As for employees, Melendez said the enterprise should not be an abstraction but something that seeps into the mindset of every worker.
"It's making sure that all the members not only understand the organization goals but are committed to those goals. That is sort of like the linchpin," Melendez added.
Melendez said that as ARDEC director he has also tried to change the way in which resistance to ARDEC proposals or ideas are sometimes addressed internally.
"A lot of the dialogue within the organization--when we tried to do something and it didn't succeed or we would get some push-back--it was almost like the organization would retreat, put up walls and the statement I would get is,' Well, they are doing that because they didn't like us, they didn't accept our idea because they didn't like us, or we've had a long-standing poor relationship with this other organization.'"
Melendez said that type of reaction is self-defeating, misplaced, and doesn't get to the root of the problem.
"If that's the frame of mind, when you have a problem you've pretty much excluded all the options, " he said, adding that it's necessary to probe and find out what's below the surface."So why is that? What did we do? If it's a real issue, then we have to put it on the table," Melendez said.
In assessing ARDEC's outlook, Melendez said he believes the organization has prepared for future challenges.
"There are going to be some pains for everybody, but overall I think ARDEC is well positioned for a number of reasons," he said. "If you look at our mission, if you look at our lethality, my assessment is that we're going to see increased relevancy in the lethality discussions in the Army," Melendez added.
In addition, ARDEC is also going out and getting new customers, both traditional and non-traditional.
"When I look at the organization, we excel at working with the customer," he noted."Our customer focus is great, along with being able to deliver capabilities."

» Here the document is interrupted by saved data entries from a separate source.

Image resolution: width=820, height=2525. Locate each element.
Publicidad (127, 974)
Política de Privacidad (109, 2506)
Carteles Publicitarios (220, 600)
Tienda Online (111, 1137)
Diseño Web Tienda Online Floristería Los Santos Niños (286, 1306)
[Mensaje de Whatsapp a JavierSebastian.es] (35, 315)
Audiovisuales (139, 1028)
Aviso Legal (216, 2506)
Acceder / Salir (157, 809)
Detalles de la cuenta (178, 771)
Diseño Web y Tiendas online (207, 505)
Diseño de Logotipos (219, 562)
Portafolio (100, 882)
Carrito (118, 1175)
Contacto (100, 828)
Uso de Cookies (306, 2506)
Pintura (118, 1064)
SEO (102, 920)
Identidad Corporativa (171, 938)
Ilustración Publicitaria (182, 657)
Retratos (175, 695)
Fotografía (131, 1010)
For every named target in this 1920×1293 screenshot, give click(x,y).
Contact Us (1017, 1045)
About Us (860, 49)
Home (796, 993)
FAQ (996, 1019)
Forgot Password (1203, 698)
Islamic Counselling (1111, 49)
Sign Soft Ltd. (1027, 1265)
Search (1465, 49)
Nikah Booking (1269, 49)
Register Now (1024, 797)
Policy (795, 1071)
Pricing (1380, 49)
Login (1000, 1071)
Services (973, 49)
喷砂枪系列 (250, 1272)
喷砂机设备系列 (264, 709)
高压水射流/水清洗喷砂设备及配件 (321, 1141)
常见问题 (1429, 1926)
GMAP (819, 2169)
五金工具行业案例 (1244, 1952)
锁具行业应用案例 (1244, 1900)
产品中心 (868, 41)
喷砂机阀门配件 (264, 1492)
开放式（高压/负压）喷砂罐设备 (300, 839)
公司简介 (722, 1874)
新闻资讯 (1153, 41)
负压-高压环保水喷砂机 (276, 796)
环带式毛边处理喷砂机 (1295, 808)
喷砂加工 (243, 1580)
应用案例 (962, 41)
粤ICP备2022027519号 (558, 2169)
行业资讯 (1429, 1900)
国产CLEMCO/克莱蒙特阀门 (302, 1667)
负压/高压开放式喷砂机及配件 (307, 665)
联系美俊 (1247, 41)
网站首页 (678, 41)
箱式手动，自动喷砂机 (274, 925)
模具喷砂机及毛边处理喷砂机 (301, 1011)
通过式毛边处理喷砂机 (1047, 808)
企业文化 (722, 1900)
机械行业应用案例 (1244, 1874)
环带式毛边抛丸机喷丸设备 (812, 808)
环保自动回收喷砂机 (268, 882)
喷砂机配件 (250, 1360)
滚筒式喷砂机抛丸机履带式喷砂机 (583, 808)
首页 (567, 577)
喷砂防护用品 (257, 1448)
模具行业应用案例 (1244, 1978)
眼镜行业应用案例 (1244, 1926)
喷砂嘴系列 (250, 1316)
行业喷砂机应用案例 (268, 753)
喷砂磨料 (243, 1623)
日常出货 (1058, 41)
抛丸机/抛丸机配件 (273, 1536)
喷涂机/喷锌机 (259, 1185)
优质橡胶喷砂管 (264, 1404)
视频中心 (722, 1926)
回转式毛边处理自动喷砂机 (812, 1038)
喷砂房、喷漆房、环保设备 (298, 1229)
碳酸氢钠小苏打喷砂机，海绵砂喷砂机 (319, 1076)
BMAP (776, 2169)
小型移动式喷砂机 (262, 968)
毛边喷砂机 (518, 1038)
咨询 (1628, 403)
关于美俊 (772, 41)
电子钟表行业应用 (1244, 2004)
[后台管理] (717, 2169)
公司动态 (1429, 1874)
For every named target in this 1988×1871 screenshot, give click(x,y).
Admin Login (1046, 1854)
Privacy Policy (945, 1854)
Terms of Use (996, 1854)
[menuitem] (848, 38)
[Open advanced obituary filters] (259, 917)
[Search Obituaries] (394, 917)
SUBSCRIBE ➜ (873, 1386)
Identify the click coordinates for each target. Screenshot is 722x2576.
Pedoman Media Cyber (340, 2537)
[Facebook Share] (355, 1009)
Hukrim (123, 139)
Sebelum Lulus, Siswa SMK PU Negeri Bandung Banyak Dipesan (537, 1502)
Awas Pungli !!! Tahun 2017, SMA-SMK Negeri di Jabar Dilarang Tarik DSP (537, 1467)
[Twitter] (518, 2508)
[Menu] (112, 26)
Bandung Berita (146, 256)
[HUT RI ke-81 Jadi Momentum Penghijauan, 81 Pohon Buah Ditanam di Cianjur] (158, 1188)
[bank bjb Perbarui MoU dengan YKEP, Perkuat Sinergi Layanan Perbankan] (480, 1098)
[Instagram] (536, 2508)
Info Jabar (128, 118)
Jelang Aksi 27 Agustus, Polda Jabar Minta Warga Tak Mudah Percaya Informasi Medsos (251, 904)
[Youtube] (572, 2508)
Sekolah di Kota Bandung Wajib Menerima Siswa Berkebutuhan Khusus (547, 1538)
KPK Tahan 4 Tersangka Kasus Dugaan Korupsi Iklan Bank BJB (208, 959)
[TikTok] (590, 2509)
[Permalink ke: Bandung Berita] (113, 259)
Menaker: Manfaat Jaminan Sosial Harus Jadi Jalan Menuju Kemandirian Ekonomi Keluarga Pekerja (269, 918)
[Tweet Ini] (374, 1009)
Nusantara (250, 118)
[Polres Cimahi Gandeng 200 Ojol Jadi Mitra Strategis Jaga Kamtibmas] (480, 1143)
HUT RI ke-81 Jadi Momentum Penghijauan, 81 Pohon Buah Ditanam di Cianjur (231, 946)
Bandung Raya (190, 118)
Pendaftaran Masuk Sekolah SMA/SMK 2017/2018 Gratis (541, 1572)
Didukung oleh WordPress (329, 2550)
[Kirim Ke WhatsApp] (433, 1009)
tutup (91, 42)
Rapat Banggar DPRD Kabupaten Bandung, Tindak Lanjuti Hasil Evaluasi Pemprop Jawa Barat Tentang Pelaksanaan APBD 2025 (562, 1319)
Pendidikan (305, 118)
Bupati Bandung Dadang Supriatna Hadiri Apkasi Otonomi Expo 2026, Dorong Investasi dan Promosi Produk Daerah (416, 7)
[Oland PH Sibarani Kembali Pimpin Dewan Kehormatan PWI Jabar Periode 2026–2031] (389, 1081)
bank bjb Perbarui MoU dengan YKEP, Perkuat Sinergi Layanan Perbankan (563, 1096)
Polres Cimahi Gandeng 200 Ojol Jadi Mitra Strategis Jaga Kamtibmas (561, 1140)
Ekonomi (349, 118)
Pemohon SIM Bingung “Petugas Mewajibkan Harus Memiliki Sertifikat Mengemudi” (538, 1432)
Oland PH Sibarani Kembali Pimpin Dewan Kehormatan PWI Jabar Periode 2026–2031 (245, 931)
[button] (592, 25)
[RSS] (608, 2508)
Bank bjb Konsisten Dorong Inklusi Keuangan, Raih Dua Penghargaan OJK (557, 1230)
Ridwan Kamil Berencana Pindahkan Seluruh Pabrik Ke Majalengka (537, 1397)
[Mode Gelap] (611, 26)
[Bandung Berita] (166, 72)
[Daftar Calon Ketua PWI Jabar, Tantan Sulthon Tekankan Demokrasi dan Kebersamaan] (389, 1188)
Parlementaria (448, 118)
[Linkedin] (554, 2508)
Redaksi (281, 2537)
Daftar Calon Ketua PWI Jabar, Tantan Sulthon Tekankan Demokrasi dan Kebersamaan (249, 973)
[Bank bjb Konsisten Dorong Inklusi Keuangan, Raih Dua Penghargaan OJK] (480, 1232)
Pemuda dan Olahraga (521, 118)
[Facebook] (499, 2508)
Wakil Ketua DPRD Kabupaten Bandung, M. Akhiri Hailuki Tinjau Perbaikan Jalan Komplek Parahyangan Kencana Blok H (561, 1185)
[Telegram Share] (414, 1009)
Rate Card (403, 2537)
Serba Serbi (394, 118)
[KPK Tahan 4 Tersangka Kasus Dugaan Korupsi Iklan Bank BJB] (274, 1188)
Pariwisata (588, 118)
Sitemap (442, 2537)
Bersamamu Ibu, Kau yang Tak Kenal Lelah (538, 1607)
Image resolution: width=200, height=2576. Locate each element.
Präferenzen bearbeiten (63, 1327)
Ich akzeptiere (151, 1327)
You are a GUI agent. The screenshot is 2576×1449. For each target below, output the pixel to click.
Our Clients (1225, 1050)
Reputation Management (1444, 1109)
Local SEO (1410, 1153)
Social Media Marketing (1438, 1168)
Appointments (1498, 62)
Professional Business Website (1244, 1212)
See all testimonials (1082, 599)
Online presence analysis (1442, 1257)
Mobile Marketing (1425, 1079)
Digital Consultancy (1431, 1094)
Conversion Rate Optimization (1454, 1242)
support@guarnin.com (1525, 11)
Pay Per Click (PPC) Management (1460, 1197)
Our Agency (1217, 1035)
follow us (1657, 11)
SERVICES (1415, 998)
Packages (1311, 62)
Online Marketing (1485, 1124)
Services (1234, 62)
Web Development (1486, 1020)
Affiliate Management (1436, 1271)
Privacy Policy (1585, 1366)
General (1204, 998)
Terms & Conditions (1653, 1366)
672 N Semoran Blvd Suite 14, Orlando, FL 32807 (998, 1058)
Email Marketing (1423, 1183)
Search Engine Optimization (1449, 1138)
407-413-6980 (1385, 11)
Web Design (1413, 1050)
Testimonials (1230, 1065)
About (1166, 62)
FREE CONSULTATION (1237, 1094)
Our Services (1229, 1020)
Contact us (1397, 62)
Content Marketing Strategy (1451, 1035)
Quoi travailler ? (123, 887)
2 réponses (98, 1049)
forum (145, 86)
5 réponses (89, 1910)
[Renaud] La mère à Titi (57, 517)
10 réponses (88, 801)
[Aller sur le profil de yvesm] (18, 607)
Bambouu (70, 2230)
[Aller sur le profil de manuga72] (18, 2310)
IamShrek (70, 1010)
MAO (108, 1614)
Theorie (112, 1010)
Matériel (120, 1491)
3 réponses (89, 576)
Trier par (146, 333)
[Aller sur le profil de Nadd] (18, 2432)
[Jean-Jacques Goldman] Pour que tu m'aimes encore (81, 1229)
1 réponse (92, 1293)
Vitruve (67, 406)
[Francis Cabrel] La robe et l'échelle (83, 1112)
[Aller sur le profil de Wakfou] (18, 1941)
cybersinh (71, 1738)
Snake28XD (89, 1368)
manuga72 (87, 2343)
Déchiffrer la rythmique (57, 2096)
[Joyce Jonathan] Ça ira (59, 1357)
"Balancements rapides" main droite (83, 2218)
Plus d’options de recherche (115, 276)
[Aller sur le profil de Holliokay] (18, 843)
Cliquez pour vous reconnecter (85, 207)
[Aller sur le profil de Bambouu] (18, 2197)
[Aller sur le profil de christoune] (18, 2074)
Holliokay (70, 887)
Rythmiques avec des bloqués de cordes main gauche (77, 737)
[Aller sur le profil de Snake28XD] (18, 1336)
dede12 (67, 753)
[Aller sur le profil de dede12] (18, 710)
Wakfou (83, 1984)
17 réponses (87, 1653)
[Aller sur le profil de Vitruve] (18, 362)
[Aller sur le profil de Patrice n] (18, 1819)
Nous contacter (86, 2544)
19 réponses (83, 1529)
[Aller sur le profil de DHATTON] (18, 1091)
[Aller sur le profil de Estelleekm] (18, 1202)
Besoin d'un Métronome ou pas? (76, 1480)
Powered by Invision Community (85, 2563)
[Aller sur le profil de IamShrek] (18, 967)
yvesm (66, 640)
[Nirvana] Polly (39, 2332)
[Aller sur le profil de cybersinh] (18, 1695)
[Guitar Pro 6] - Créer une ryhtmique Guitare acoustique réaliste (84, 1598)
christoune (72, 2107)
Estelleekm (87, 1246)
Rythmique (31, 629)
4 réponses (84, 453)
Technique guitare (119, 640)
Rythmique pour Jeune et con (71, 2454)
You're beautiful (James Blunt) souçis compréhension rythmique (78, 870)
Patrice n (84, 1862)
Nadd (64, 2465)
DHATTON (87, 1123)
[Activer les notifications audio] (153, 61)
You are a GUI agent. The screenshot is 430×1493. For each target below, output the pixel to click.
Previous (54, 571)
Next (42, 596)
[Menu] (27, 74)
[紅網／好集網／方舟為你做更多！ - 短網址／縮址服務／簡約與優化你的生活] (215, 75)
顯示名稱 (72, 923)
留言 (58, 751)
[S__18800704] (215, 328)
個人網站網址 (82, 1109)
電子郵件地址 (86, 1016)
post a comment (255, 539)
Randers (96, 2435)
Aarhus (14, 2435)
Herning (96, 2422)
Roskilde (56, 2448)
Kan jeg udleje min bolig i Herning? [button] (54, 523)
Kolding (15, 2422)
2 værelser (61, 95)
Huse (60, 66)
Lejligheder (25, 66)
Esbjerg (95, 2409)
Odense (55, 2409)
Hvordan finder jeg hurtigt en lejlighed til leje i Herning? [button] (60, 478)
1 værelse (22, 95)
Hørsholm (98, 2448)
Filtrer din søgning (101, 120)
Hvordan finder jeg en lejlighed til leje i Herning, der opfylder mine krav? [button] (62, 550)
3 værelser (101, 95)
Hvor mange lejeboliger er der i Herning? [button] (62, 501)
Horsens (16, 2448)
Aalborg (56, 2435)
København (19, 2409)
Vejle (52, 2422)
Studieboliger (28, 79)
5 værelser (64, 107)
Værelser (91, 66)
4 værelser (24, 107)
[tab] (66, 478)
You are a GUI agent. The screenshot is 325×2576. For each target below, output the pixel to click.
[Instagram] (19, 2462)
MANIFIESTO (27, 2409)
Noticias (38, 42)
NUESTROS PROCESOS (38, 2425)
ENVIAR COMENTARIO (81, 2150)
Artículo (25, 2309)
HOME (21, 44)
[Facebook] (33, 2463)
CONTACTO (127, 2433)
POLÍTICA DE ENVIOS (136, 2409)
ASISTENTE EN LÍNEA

When asked if he had any key messages for the workforce, Melendez said first and foremost is the importance of the mission. "Every employee should see him or herself in that mission statement," he added. "Lethality is crucial to the Army, to the nation and I think its acknowledgment and relevance is going to increase, so don't lose sight of that.
"What we do enables the Soldiers and allows them to accomplish their mission. Stay true to our mission, particularly the part about empowering, unburdening and protecting the Soldier."
As for his plans for the future, Melendez joked that he doesn't play golf, so leisurely strolls across the greens are not on the horizon. But the director said he has another 10 years left in him for a second career.
"I think I would go crazy if I decided to just hang out," he said. "For me it's a transition but not a complete transition into retirement."